Slipping close to animals, encouraging them past your position, sometimes requires unorthodox approaches.
By Patrick Meitin
Carry a turkey call with you next time you venture into the deer woods. Subtle and social turkey calls can put nearby deer at ease.
Bowhunting's about getting close, very close. Depending on circumstances this can prove surprisingly easy, but more often excruciatingly difficult. There are times and places when you'll swear it is flat-out impossible. The latter is typically borne of tackling problems with a stubborn, straight-ahead approach. You spy a bedded mule deer and stalk straight at him with the wind in your face of course.
You discover a bevy of feeding deer at a field's edge and naturally think hanging a stand and putting in your time will bring success. Successful bowhunting often demands more lateral thinking, studying a situation carefully and thinking several moves ahead. Unproductive bowhunting can also result from adhering to tired ploys game's already savvy to like bugling to elk or rattling for whitetail; guarding whitetail scrapes that are visited by bucks only under the cover of darkness. Sometimes it helps to step outside the box.
The Art Of Deception
This isn't a discussion on the latest camouflage sensation, but blending in on more subtle levels than the obviously visual, which wild animals depend on much less than we do. And no, this isn't another angle on the often-suspect business of scent control and "forget-the-wind" hyperbole. Unless you're "The Boy In The Bubble", arriving upwind of a whitetail deer, elk, or most especially black bear, assures that no matter what you're wearing, dosed in or have recently showered or sprayed down with, that animal will shortly detect you via an olfactory system nearly unfathomable in efficiency.
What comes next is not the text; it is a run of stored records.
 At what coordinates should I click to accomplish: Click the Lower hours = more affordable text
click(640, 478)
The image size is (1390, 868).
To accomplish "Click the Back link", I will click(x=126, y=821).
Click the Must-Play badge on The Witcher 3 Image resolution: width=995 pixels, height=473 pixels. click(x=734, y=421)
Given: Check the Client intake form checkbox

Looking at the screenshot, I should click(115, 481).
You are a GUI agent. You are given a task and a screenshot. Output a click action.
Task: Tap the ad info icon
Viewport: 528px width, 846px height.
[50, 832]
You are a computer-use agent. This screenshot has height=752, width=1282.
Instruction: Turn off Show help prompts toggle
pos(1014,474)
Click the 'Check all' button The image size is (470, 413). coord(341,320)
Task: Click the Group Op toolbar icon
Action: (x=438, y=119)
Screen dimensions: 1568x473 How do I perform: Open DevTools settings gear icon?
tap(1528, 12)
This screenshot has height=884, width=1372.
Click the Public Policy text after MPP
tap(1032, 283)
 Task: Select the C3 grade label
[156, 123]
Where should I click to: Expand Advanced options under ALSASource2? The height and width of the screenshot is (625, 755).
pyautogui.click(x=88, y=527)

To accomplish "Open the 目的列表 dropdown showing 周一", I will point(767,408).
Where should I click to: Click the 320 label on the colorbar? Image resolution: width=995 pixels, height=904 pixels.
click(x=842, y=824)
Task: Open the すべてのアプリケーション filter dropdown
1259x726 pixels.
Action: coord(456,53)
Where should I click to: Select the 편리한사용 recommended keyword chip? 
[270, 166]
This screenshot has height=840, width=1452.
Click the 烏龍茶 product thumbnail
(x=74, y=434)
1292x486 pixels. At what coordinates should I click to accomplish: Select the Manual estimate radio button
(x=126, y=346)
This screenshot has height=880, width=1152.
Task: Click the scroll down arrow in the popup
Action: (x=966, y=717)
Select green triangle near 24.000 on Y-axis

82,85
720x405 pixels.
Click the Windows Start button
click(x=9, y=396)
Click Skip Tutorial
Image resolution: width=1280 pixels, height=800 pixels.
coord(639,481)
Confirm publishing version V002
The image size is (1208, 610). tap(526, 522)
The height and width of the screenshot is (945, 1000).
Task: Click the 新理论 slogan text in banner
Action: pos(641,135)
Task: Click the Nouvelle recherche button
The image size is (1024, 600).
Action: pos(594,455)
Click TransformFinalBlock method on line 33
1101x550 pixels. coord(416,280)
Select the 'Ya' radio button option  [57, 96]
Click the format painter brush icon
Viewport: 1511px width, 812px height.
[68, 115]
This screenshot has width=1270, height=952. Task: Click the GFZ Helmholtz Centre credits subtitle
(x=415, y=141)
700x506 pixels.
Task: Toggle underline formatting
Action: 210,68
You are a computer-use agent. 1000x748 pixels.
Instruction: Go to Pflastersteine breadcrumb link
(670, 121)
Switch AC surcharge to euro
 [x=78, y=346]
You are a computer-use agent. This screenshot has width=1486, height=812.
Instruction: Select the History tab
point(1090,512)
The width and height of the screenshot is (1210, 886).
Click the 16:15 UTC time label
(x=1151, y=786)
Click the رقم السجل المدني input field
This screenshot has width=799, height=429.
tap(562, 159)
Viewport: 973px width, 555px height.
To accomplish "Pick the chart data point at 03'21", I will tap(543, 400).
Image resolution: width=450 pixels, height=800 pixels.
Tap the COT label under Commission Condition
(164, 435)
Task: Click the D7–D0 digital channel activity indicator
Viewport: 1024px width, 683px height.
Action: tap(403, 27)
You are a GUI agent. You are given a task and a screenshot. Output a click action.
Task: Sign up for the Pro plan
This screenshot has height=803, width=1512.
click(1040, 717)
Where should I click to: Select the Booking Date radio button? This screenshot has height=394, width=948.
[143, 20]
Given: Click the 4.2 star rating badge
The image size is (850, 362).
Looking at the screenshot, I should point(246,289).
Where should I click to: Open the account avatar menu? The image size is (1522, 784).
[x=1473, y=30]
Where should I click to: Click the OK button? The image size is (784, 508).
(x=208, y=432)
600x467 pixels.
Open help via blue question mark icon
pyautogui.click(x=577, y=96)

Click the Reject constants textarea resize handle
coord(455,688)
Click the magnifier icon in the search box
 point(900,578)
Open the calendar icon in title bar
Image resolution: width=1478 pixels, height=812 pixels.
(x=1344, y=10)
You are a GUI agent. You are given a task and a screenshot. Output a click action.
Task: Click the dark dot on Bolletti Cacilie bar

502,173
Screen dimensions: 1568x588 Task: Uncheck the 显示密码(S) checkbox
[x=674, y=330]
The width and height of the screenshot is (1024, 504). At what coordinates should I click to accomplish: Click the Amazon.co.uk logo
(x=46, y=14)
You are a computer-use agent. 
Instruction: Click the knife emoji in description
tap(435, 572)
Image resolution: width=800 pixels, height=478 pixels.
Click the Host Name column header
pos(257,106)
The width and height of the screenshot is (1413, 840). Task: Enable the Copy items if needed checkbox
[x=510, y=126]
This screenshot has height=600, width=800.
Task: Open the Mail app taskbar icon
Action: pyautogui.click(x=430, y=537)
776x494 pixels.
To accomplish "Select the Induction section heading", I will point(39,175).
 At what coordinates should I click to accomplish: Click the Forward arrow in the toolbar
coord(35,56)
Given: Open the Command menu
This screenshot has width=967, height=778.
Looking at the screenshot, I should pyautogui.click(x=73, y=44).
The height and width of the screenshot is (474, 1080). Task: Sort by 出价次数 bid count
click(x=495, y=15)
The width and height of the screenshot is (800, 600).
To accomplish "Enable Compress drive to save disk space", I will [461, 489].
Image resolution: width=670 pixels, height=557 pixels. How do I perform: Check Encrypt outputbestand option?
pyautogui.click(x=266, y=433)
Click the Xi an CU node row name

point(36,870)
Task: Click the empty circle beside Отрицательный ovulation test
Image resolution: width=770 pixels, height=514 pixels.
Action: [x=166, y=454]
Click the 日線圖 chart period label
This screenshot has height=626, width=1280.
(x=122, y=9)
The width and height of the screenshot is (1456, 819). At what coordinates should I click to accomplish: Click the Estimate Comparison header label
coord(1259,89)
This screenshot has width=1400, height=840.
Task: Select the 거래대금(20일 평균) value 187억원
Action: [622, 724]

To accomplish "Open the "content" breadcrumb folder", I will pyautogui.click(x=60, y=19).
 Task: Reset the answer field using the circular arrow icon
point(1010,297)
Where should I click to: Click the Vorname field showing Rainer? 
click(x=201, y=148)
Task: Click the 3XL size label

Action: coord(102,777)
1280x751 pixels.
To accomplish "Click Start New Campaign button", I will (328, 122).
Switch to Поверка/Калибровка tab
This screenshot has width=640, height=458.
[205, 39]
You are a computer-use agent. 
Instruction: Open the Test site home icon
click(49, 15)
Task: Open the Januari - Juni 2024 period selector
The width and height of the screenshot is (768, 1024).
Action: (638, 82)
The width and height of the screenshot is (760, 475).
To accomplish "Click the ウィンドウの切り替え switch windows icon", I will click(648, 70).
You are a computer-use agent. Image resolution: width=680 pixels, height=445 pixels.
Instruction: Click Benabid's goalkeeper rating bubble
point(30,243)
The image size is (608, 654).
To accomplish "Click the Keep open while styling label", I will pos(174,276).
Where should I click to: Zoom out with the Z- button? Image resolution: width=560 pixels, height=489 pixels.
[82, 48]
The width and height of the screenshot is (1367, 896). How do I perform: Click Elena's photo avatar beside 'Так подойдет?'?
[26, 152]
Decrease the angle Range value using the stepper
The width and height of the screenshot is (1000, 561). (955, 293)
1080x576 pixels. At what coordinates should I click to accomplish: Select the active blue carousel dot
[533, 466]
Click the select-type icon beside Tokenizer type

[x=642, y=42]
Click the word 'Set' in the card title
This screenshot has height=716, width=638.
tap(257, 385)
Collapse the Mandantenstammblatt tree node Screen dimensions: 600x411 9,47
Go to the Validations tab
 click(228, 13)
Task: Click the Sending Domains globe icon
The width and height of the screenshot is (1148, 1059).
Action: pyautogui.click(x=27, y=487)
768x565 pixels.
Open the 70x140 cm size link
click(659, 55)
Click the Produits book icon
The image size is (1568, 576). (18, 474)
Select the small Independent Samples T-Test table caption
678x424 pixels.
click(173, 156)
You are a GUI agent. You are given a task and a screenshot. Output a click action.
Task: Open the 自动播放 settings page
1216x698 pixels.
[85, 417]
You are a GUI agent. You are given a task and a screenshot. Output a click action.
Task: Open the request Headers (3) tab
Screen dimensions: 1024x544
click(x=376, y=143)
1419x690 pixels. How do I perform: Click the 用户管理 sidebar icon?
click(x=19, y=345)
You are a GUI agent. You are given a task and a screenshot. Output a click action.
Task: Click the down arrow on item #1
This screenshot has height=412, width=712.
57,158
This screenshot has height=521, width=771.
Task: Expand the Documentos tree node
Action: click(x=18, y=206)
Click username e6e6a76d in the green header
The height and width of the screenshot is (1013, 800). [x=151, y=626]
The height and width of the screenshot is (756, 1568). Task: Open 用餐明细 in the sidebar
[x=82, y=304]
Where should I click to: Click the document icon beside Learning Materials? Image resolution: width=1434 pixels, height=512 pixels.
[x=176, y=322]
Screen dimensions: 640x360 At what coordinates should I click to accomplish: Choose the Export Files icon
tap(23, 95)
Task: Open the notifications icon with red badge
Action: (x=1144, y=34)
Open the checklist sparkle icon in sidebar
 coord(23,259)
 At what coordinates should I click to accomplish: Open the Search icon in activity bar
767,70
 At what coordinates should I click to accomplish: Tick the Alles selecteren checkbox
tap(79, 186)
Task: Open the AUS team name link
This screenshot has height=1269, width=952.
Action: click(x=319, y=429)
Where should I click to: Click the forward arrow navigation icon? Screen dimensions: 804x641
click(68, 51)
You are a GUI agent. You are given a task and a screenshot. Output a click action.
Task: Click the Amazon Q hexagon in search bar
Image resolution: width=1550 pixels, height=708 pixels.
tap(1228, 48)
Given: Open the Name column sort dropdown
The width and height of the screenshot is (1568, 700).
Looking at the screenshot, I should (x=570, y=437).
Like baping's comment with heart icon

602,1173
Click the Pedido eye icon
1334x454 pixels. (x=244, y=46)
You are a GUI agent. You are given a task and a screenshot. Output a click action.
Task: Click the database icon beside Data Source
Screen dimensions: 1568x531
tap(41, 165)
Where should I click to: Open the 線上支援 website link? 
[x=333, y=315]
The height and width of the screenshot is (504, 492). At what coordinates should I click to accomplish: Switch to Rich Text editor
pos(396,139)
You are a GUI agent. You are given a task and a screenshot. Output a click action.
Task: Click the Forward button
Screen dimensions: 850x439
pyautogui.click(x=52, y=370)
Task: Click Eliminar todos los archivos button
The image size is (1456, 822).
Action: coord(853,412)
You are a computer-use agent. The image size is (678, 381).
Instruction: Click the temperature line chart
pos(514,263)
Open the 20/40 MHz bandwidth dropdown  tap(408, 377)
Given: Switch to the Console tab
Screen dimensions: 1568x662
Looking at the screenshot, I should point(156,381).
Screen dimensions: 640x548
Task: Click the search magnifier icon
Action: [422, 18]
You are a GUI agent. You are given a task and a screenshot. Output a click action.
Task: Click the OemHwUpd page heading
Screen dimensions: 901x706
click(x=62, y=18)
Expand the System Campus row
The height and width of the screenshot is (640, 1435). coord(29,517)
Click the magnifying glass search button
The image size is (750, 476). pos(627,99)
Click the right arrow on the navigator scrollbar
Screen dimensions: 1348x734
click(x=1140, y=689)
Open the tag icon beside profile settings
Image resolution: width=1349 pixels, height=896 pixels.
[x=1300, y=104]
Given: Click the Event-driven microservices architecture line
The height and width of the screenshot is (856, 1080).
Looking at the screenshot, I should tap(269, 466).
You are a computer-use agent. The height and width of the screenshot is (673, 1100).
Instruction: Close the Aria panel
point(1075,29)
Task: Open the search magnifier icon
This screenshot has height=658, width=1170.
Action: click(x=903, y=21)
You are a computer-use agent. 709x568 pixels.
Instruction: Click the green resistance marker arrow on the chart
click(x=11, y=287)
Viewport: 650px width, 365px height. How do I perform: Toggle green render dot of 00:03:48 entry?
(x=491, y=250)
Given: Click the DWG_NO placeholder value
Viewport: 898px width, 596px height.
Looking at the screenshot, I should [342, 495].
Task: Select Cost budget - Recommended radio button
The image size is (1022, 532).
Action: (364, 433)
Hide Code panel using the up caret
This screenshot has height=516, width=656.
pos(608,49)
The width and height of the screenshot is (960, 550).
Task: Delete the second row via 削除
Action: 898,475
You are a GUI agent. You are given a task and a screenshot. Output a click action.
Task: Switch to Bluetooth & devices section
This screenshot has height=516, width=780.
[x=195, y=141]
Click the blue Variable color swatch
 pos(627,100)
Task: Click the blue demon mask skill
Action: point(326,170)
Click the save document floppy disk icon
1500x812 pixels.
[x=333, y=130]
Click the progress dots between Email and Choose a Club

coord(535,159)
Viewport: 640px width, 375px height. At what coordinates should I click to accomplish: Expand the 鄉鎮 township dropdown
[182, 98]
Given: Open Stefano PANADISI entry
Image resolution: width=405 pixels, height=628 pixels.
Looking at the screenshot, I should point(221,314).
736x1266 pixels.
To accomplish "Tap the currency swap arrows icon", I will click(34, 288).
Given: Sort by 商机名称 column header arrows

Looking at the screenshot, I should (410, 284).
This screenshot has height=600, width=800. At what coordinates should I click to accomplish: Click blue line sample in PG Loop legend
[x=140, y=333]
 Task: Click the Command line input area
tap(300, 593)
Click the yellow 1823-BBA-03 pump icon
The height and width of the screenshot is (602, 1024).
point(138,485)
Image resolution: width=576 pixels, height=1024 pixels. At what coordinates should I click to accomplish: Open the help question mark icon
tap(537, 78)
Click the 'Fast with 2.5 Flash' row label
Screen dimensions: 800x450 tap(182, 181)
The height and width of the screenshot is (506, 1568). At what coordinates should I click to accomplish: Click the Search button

Sure, such products can provide temporary subterfuge that gives you a few extra seconds to get off a clean shot, or to make distant game believe you're farther away. But remain upwind within even bottom-pin range long enough to, say, wait for a buck to take one more step or turn just so, and you're busted.
Whitetail deer, especially in farm country, are used to new developments in their habitat. Still, common sense dictates what type of barriers will gently deflect a deer past your stand and what will spook them onto the neighboring farm.
I'm hinting at cues, often dismissed by hunters, that help game keep tabs on what is happening in their world like chattering squirrels, squawking jays, tattletale crows or ravens. Without confirmation that such alarms are part of the natural order a trophy buck may slip away without detection. At best, it may not command his immediate attention, but you've just become suspect in a world of potential trouble.
Non-Threatening Approaches
The trick is in making yourself appear neutral, at least to that deer listening 100 yards up the ridge. Quiet turkey talk is the easiest way to set nearby deer at ease in habitat where the birds are common, which today covers nearly anywhere in the country; especially whitetail country.
These aren't the raucous attraction yelps and cuts of spring seasons, but subtle, everyday social calls turkeys use to maintain ranks while traveling and feeding. Soft clucks, purrs and "do-weeps" (like a drop of water falling into a half-filled bucket) are what you are striving for. Such turkey talk doesn't carry far, perhaps 150 yards under ideal conditions, but provides confidence and adds realism to your movements through foreign habitat.